After breakfast, we said goodbye to Harry and his parents – they were leaving Syria early – and set out to explore Damascus.
It is continually inhabited since the 3rd millennium B.C. which makes Damascus 13,000 years old and one of the oldest cities on the world. It is hard for me to imagine how ancient this land is. We did our sightseeing – the Old Town, museums, mosques, the madrasah and so on. Damascus attractions are well described online and in guidebooks. I will not bore anyone by repeating here the known facts. This post is mostly photos of Damascus and its people that caught my eye.
We happened to see Damascus on a national holiday. September, the 15th was the birthday of the Prophet Muhammad. The holy city of Damascus was full of guests and pilgrims.
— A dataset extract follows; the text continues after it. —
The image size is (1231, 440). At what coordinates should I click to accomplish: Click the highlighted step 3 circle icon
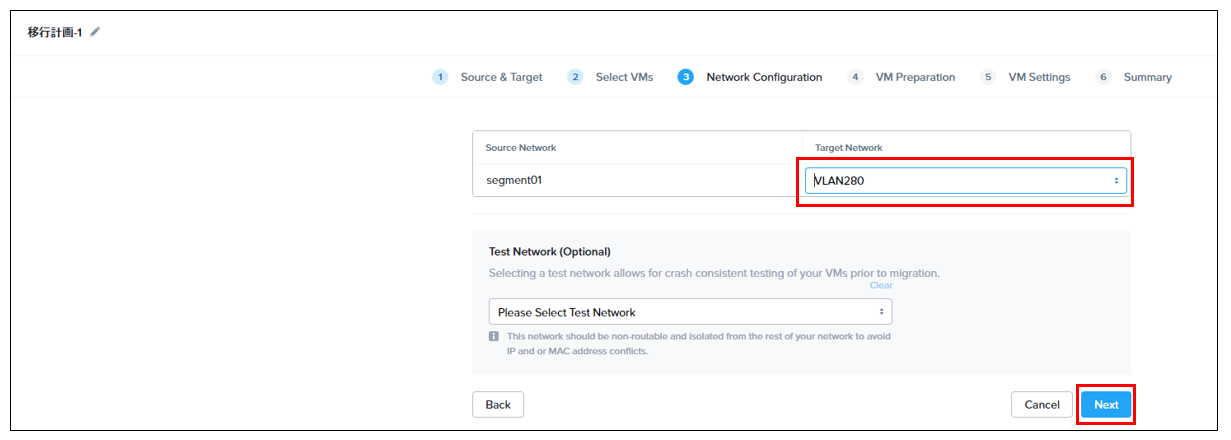coord(685,77)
The crowd at the market was so thick that I was afraid of getting lost in it. My sense of direction is non-existent. Had I been separated from the group, I would never have found the way out.
Dinner in the Orient is a long affair. The food was served in such quantities that far exceeded our ability to consume it. Some dishes remained untouched and we did not want this food wasted. Learning from our experience, we started to ask not to bring so many plates and to speed up the service a little but it did not always work.
When we returned to the hotel in the evening, I was dead tired. All I could think of was catching up on sleep but our guides suggested to go the bar. I did not want to miss that and went with the group. So, we walked to it.
The bar was tiny and quite dark. Apart from us in the bar were four local men who sat in the corner and smoked in silence. The music was popular Western songs that made us all to get up and dance. My tiredness was gone in an instance. A bust of energy came out of nowhere. We laughed and danced like there was no tomorrow providing free entertainment for the men in the corner whose eyes did not leave our group.
I was painfully shy as a child. If someone who I did not know asked me a question my mind went blank. I blushed and either said nothing or blurted out something stupid that made the asker to doubt seriously about my mental health. This person would immediately take their leave and never approach me again. When I was a teenager, I did not go to dance clubs or parties knowing that I would feel utterly out place there. It took me decades to overcome this shyness and I still have some of it in me. And there I was, dancing away in a night bar in Damascus. If I had been told 50 years ago that I would do that, I would have never believed it.
We returned to the hotel at midnight. Now, truly exhausted I could finally get so much needed sleep.